米国の映画賞レースでここまで作品賞が混戦を極めた年も珍しい。前哨戦では、「ペンタゴン・ペーパーズ 最高機密文書」、「ゲット・アウト」、「シェイプ・オブ・ウォーター」、「レディ・バード」、「君の名前で僕を呼んで」、「スリー・ビルボード」などが最高作品賞を受賞。この結果だけ見れば、どの作品が受賞してもおかしくないのだが、アカデミー賞がハリウッドで働く映画関係者(アカデミー会員)が選ぶという視点で考えれば、やはり「シェイプ・オブ・ウォーター」が最有力といえるだろう。脚本、監督、制作を手がけたギレルモ・デル・トロは、メキシコ出身だが25年ハリウッドでのキャリアがあり映画人たちからも愛されているオタク監督だ。本作は、彼の集大成といえる完成度の高い作品であり、人種差別や性差別をテーマにした内容、さらにミュージカルやホラー、スリラーといった往年のハリウッド映画へのオマージュといった要素もアカデミー好みといえる。ゴールデングローブ賞を制覇した「スリー・ビルボード」はまさかの監督賞落選で失速。「ダンケルク」、「ファントム・スレッド」が浮上したあたりは、アカデミー賞は米国での実績も大きく影響する証か。
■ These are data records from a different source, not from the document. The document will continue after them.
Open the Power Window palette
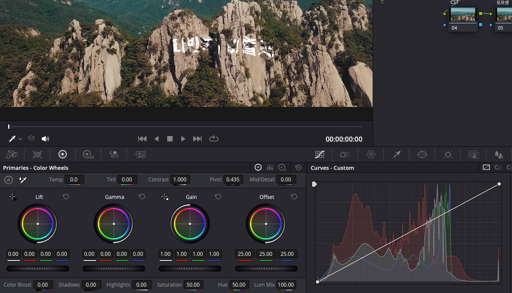The width and height of the screenshot is (512, 293). [422, 154]
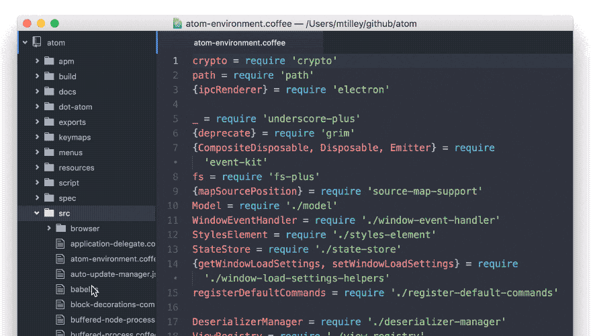Expand the menus folder arrow
595x336 pixels.
click(38, 153)
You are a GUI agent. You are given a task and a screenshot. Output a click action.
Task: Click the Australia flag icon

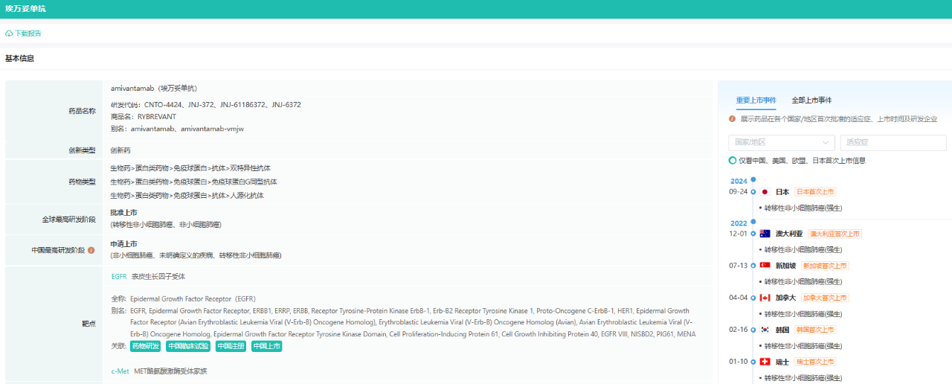click(765, 234)
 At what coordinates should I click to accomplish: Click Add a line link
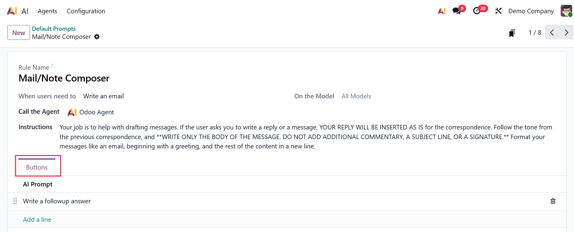[37, 220]
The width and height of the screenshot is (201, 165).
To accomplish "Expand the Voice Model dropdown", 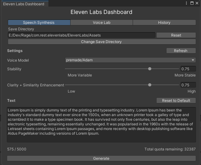I will (130, 60).
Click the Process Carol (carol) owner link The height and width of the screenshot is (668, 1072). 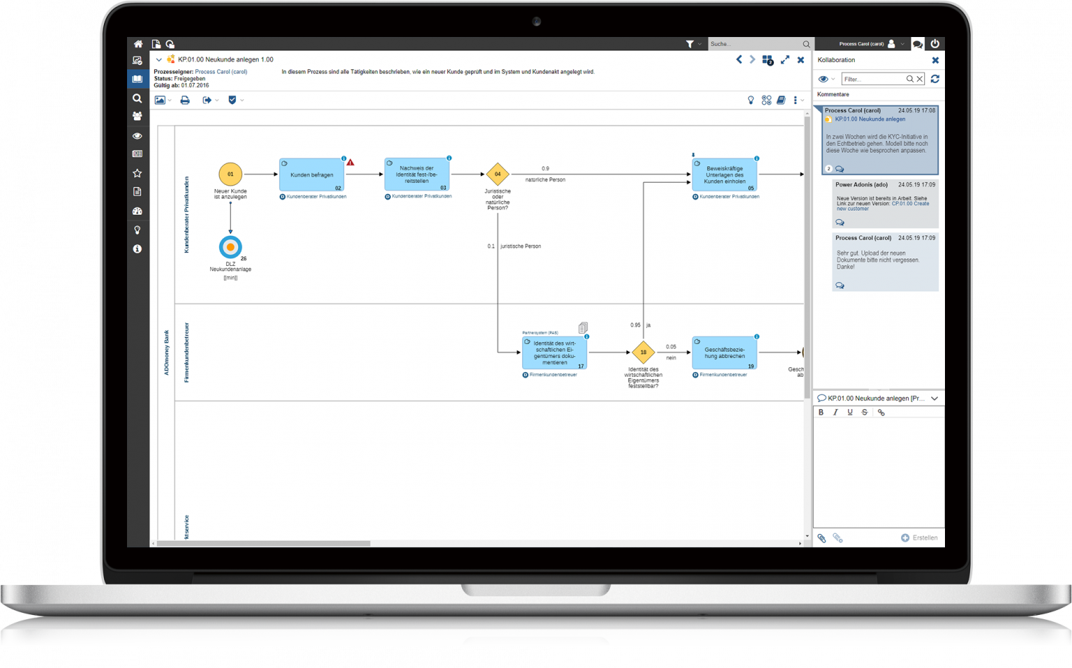tap(221, 72)
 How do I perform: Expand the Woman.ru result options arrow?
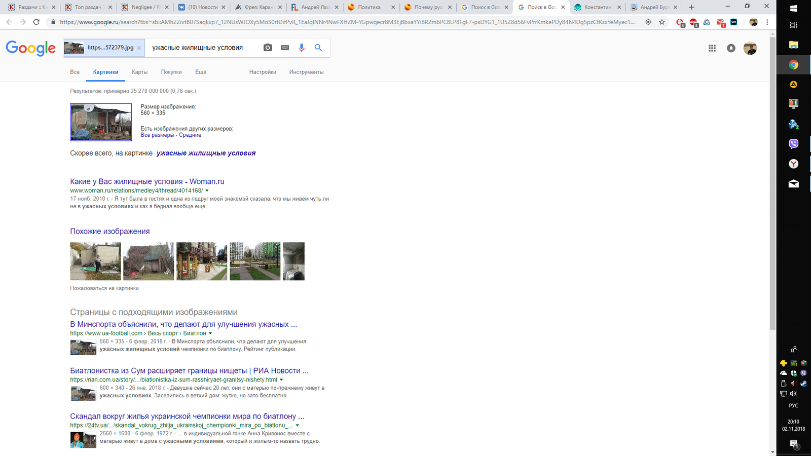click(x=207, y=191)
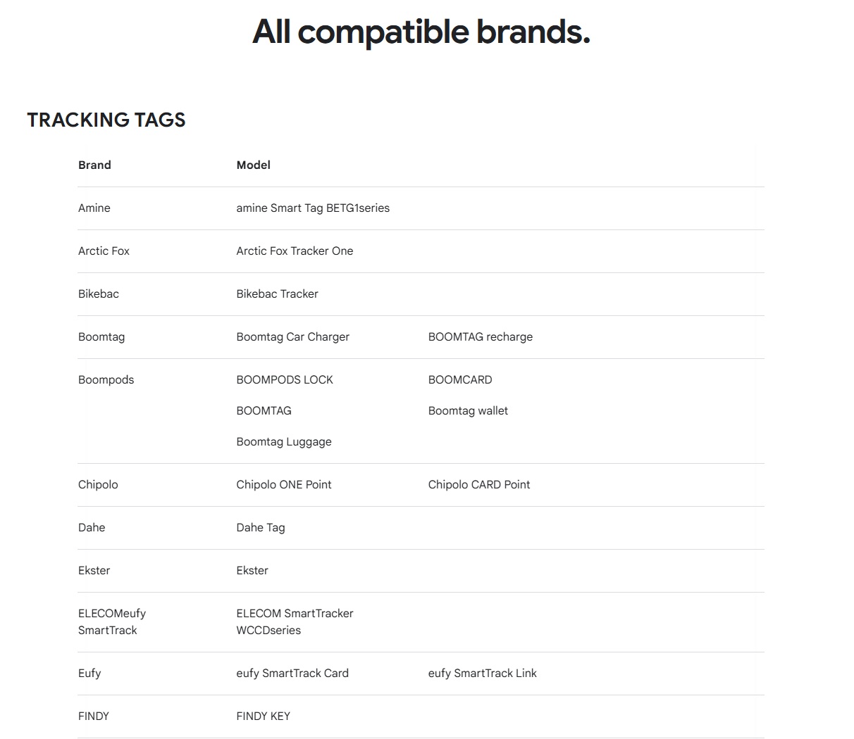Select the Dahe Tag model text
854x739 pixels.
pyautogui.click(x=261, y=527)
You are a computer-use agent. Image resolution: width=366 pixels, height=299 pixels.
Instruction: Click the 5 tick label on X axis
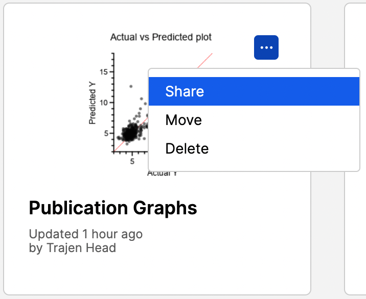[132, 162]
台風の目は、女優のグレタ・ガーウィグの初監督作品「レディ・バード」。90年代に始まる、お金による賞レースのキャペーン合戦の流れを作った大物プロデューサー、ハーベイ・ワインスタインのセクハラ事件による失脚とその後の「#MeToo」などの運動により、風向きは女性監督に有利だ。キャサリン・ビグロー、ソフィア・コッポラなどが賞レースで完全にスルーされた今回、ガーウィグに監督賞など大きな賞が行く可能性もある。
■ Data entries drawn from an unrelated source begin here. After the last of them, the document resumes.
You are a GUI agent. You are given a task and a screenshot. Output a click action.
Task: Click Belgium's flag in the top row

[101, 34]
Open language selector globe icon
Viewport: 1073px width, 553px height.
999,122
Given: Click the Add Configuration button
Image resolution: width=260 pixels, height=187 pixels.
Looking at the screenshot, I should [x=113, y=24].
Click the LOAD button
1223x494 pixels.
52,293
まさかのアナウンスミスというハプニングの陰に隠れたものの、小品「ムーンライト」の作品賞受賞はアカデミー賞の歴史においてもとりわけ意義の大きな出来事だった。黒人スタッフ・キャストによる、LGBT問題にも切り込んだ野心的な独立系映画がその年を代表する映画に選ばれたという事実は、今後のオスカーの行方にも大きな影響を与えるだろう。
“白すぎるオスカー”と揶揄された前2年の反動が少なからず「ムーンライト」の得票に影響しているであろうことを考えると、今年も業界を揺るがせた象徴的な出来事が結果に大きな影響を与えることが予想される。昨年秋、ハリウッドの超大物プロデューサーがセクハラ疑惑で糾弾されたのを皮切りに、次々と被害者たちが名乗りをあげ、長年ハリウッドを蝕んできた悪しき慣例が白日の下に晒された。先のゴールデングローブ賞では出席者のほとんどが黒いドレス&スーツで登壇して抗議の意を表明しており、今年のアカデミー賞もこの問題を素通りすることはありえない。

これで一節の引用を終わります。